Knoop wrote while in El Salvador during the civil war, filming what became Maria’s Story, “…as we are bedding down, there’s the eerie whirr of an incoming 120mm artillery shell that lands just beyond our camp. I feel the shock wave of detonation and grab my camera… A compa grabs my hand and tows me toward a huge protective boulder, saying, ‘You’ve got to be lying flat because it’s the shrapnel that’s dangerous.’ I lay behind the boulder, recording nervous conversations while nine more rounds fall along the ridge above us. It occurs to me that I’ve been so intent on recording the event that I’ve scarcely registered fear.”
He was riding his bike at night in San Francisco in on January 27th, 1997 when he crashed in Golden Gate Park. He was temporarily paralyzed from the neck down and spent a month in the hospital. He told a daughter, “It’s only life. My number was up. You’ll never know how much I got away with, how lucky I’ve been.” Days after being released from the hospital, having been told by his doctors that he may never walk again and against their orders, John got on a plane with Andy Black to meet Susana Blaustein Munoz in Argentina to shoot Munoz’s documentary, Awakening from Sorrow: Buenos Aires 1997. Munoz said, "John was an amazing friend. We escaped the Gulf war together during the making of My Home, My Prison, and he generously loaned his editing table that he brought on his back up a steep flight of stairs. I believe he really cared deeply about people and politics. He was a resilient man beyond belief. He taught me courage."
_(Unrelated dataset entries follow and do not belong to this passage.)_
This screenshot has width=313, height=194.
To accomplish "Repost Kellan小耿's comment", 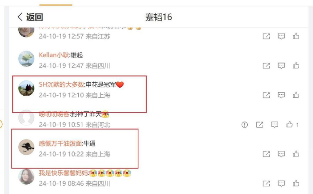I will [x=266, y=66].
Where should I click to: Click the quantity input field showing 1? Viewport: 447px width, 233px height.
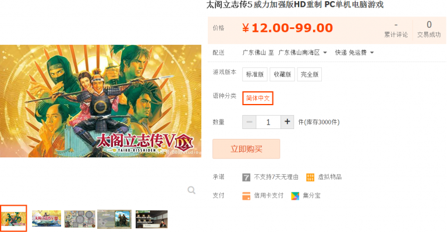pyautogui.click(x=268, y=122)
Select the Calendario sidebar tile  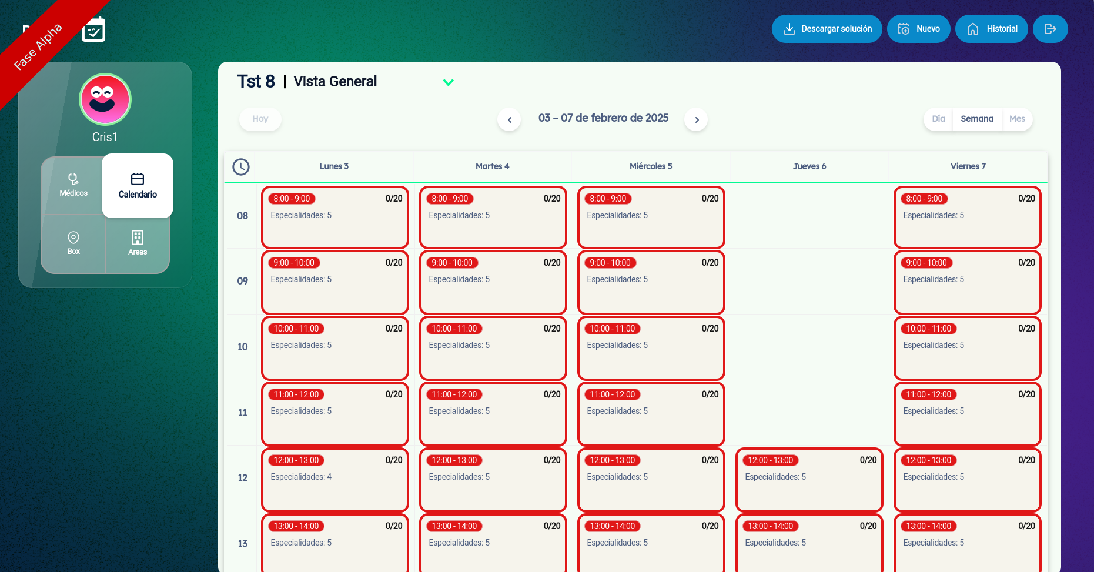[x=138, y=186]
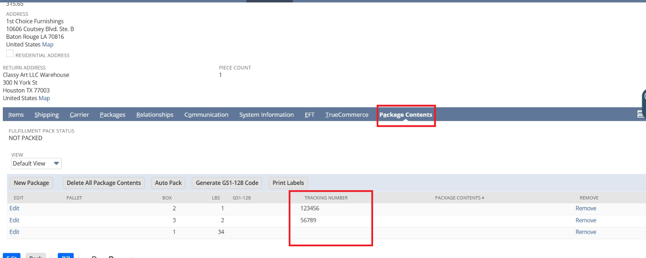Open the System Information tab
The height and width of the screenshot is (258, 646).
266,115
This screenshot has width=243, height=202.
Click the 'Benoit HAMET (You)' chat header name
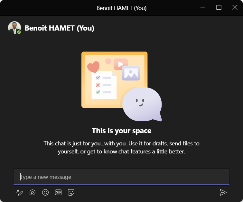pos(59,28)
The trip’s physical demands took its toll on Knoop, who realized he could no longer do the kind of rigorous physical work required of a cinema verite director of photography. The realization that he still had his mobility, albeit limited, dramatically changing the direction of his life led him to tell friends, “I have the best bad luck of anyone I know.”
From here on, John dedicated himself to his recovery, healing his injured spinal cord, learning how to walk again. Embracing his new life in a “wrecked body” as he called it, with curiosity, courage, and dignity inspired people all around him. He made two more films with his friend and colleague Karina Epperlein, attended film festivals, enjoyed extensive travels to wild hot springs in his favorite corners of Nevada, taking in the healing waters at Ojo Caliente, living a frugal simple life.
John also took time to consult younger filmmakers, generously sharing his knowledge and wisdom. Having always loved the process of editing, he completed several short videos from old footage. Friends would drop by and chat over mescal late into the night. But the major focus in his last years was his memoir Fault Lines – A Nomadic Filmmaker’s Journal, which not only describes his adventures and work, but also highlights his philosophical outlook and poetic voice. Over many years, he kept rewriting and revising, always aware that it is all but a dream.
He is survived by his children, Tanya, Michelle, Geoffrey, Hennessey, and Savannah, and siblings Janet Kurtz, Christopher Knoop, Anthony Knoop, and Rudolph Knoop.